Matched values are never included — only type, path, count, and sensitivity level.

---

## Python API

```python
from spanforge_secrets import scan_payload, scan_text

# Scan a dict payload (parsed training JSONL, config files, etc.)
result = scan_payload({"user": {"email": "alice@example.com"}})
if not result.clean:
    for hit in result.hits:
        print(hit.entity_type, hit.path, hit.sensitivity, hit.category)

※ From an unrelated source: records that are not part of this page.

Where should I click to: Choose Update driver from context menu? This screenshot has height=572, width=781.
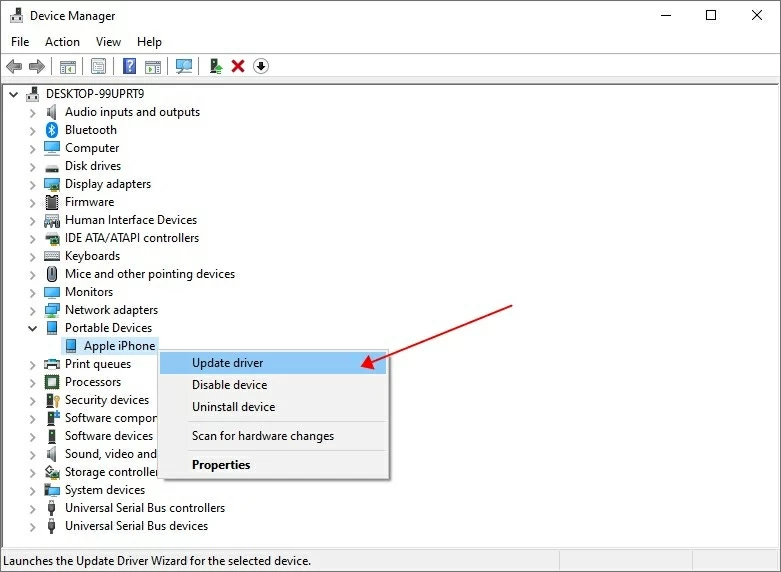click(x=228, y=363)
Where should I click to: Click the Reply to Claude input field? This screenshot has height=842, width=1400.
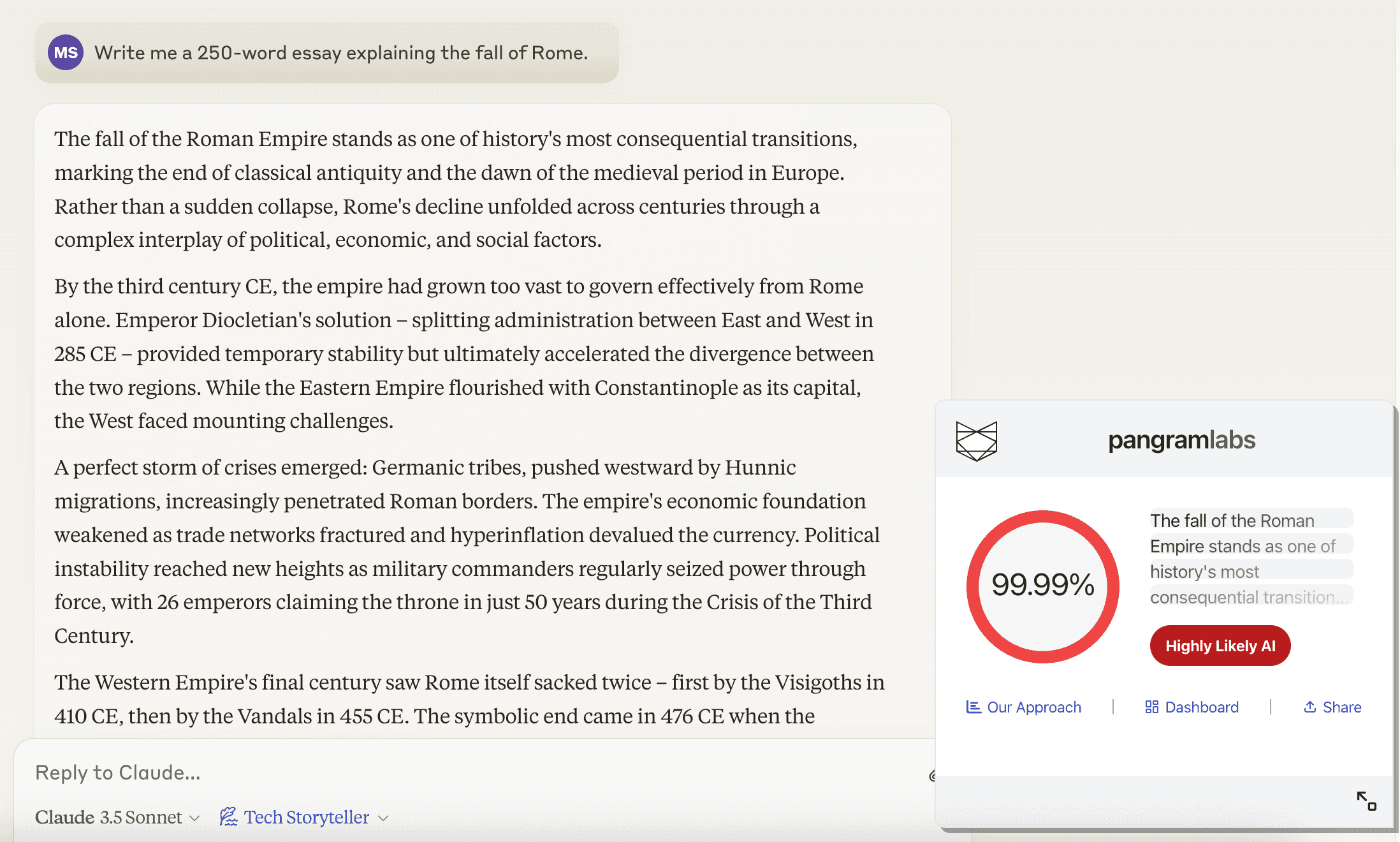(x=446, y=772)
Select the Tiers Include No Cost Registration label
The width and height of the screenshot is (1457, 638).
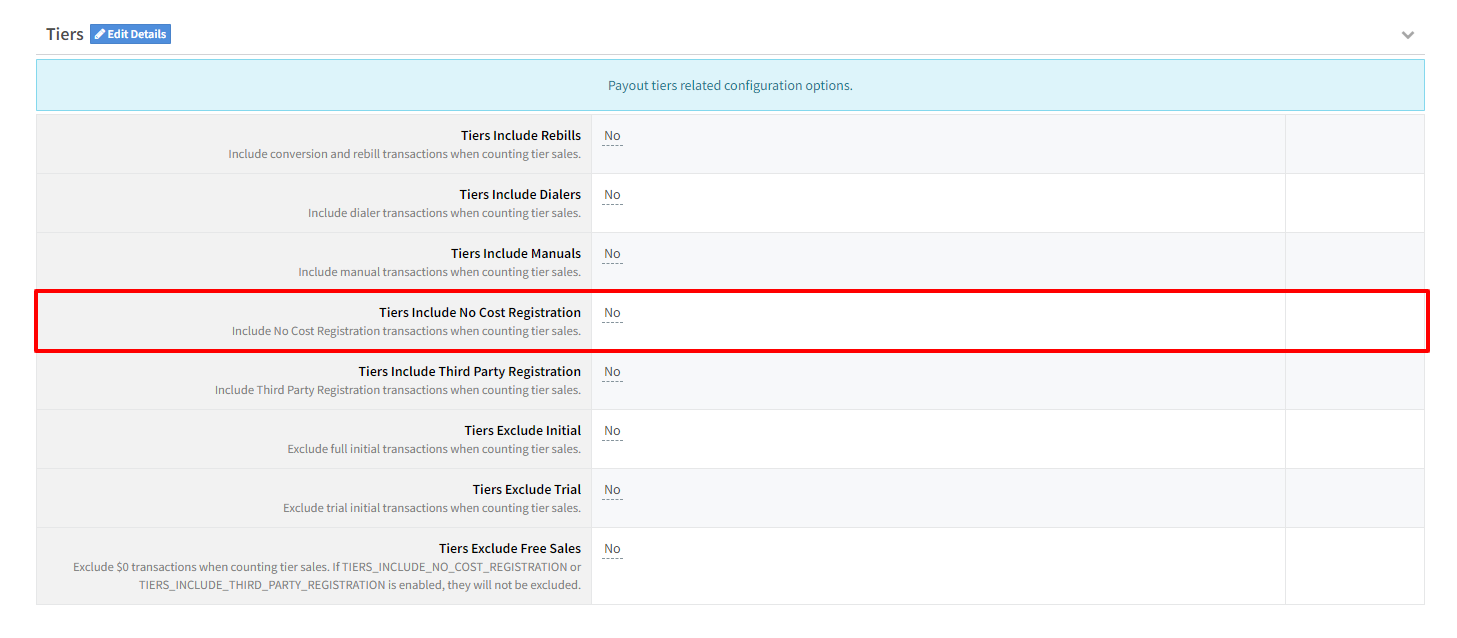479,313
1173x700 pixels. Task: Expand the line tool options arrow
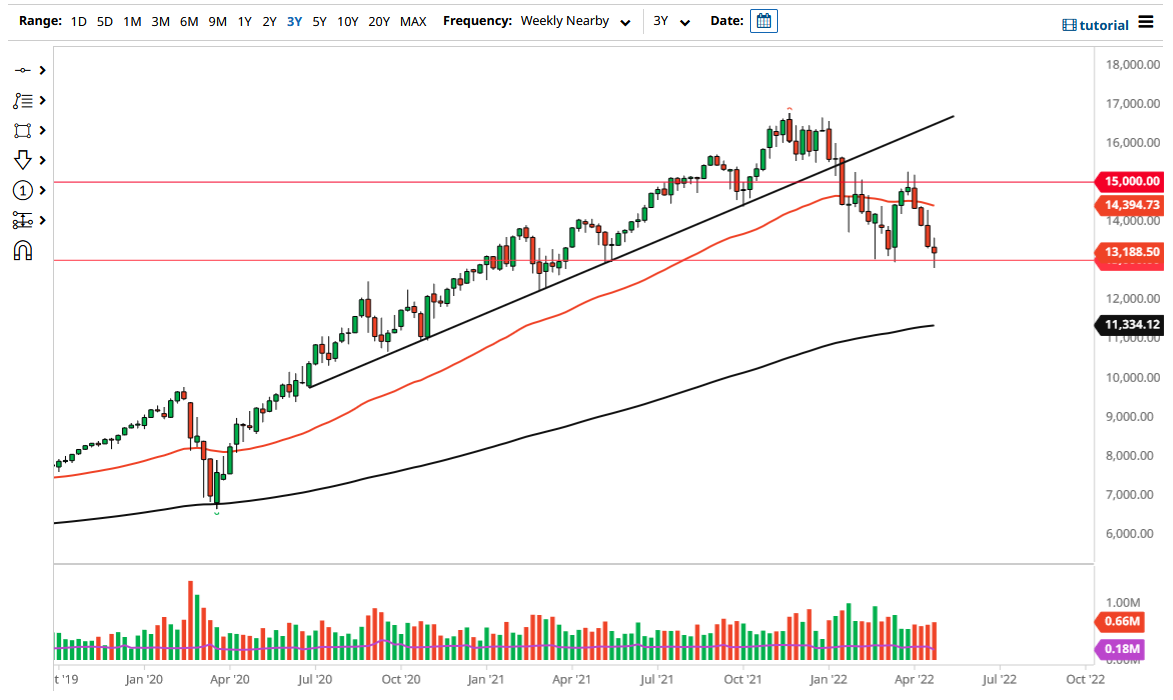coord(43,71)
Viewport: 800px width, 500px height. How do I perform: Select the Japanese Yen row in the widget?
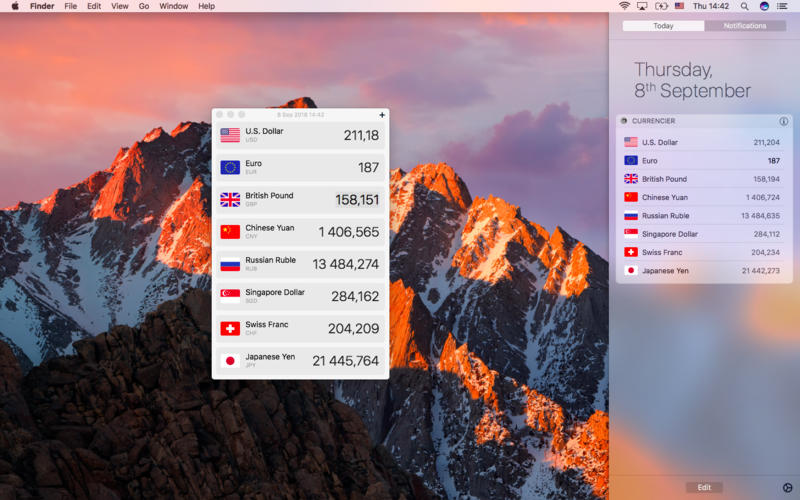pyautogui.click(x=700, y=270)
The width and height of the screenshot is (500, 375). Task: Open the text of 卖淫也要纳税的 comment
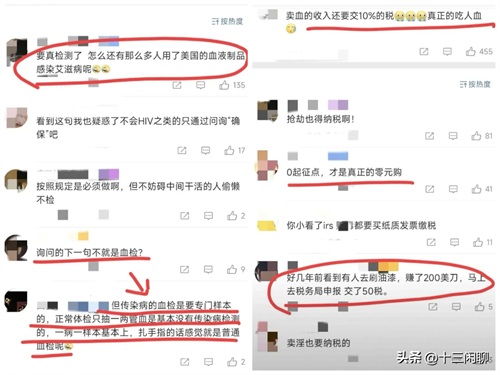click(318, 343)
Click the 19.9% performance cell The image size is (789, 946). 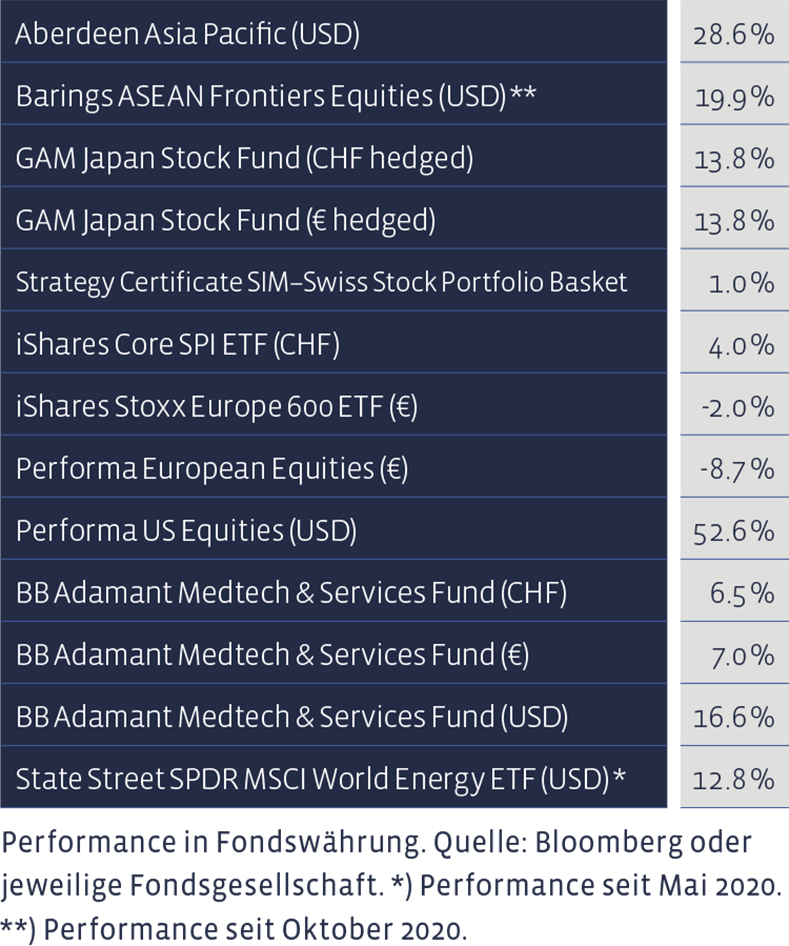point(733,96)
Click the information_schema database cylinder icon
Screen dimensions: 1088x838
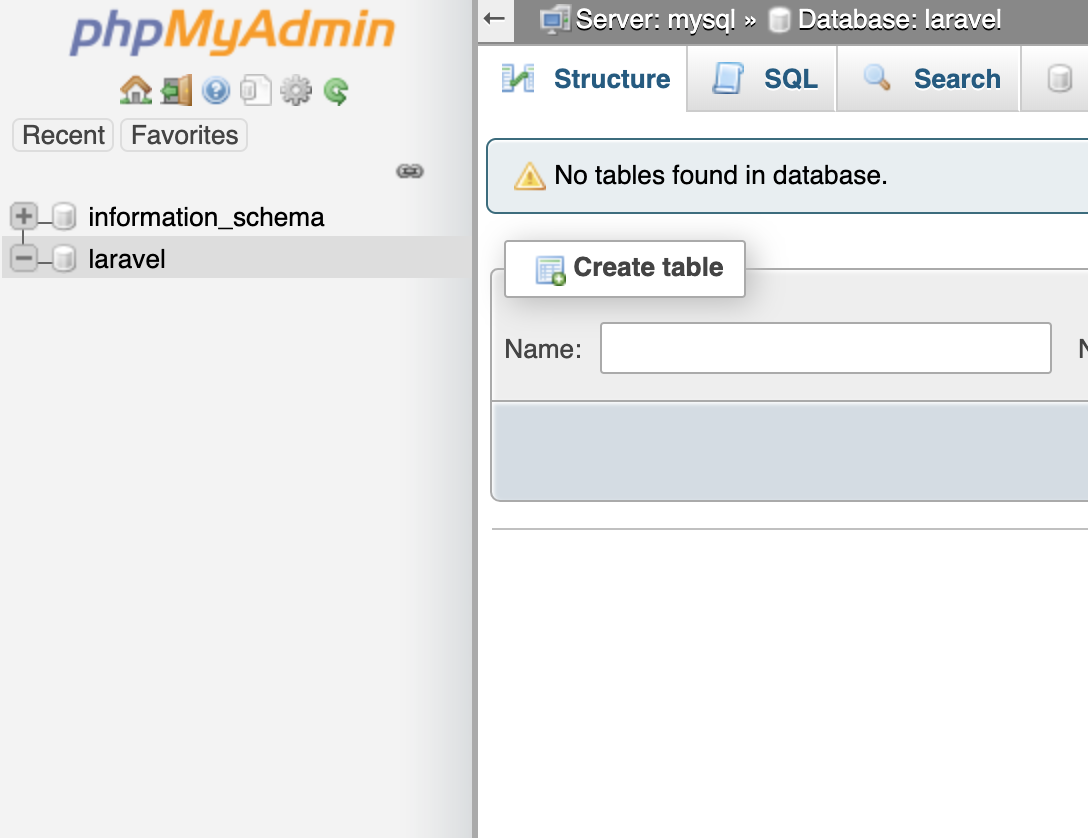(x=64, y=217)
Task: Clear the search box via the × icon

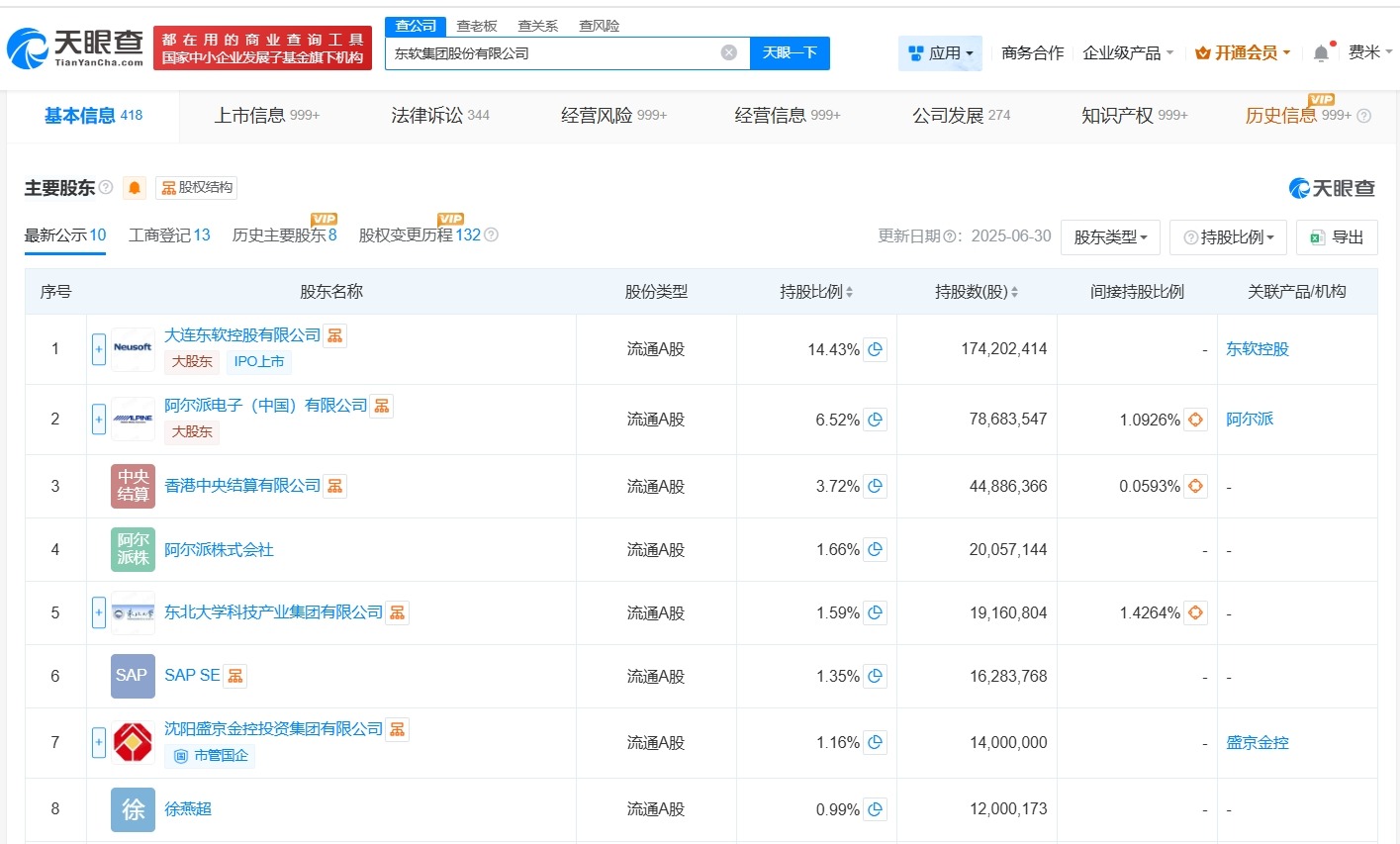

# Scan raw text (prompt files, arbitrary strings)
result = scan_text(open("prompt.txt").read(), source="prompt.txt")
print(result.clean, result.violation_count)

# Add custom patterns
import re
result = scan_text(
    "Assigned to EMP-001234.",
    extra_patterns={"employee_id": re.compile(r"\bEMP-\d{6}\b")},
    extra_sensitivity={"employee_id": "medium"},
)
```

See [docs/api-reference.md](docs/api-reference.md) for the full API including `verify_chain_file()`.

---

## CI integration (GitHub Actions)

```yaml
- name: Spanforge Secrets Gate
  run: |
    pip install spanforge-secrets spanforge
    spanforge-secrets scan prompts/ data/training.jsonl
```

The step fails automatically when exit code is `1`.

### With SARIF upload

```yaml
- name: Run scan (SARIF)
  run: spanforge-secrets scan prompts/ data/ --format sarif > secrets.sarif
  continue-on-error: true

- name: Upload to GitHub Code Scanning
  uses: github/codeql-action/upload-sarif@v3
  with:
    sarif_file: secrets.sarif

- name: Fail on violations
  run: spanforge-secrets scan prompts/ data/
```

See [docs/ci-integration.md](docs/ci-integration.md) for GitLab CI and pre-commit hook setups.

---

## Pre-commit hook

```yaml
# .pre-commit-config.yaml
repos:
  - repo: local
    hooks:
      - id: spanforge-secrets
        name: Spanforge Secrets Gate
        language: system
        entry: spanforge-secrets scan --diff
        pass_filenames: false
        stages: [pre-commit]
```

---

## Platform source

Built on top of:
- `spanforge.redact` — all 10 PII patterns, validators (`_is_valid_ssn`, `_is_valid_date`), Luhn check, Verhoeff check
- `spanforge.signing` — `verify_chain()` for audit-chain verification

Extensions unique to this package: 5 API key patterns, `scan_text()`,
`PIIScanHit.category`, `PIIScanResult.source`, file I/O chain verification,
and the complete CLI.

This package is a reference implementation of the `spanforge` framework.
`spanforge>=2.0.2` is a required runtime dependency.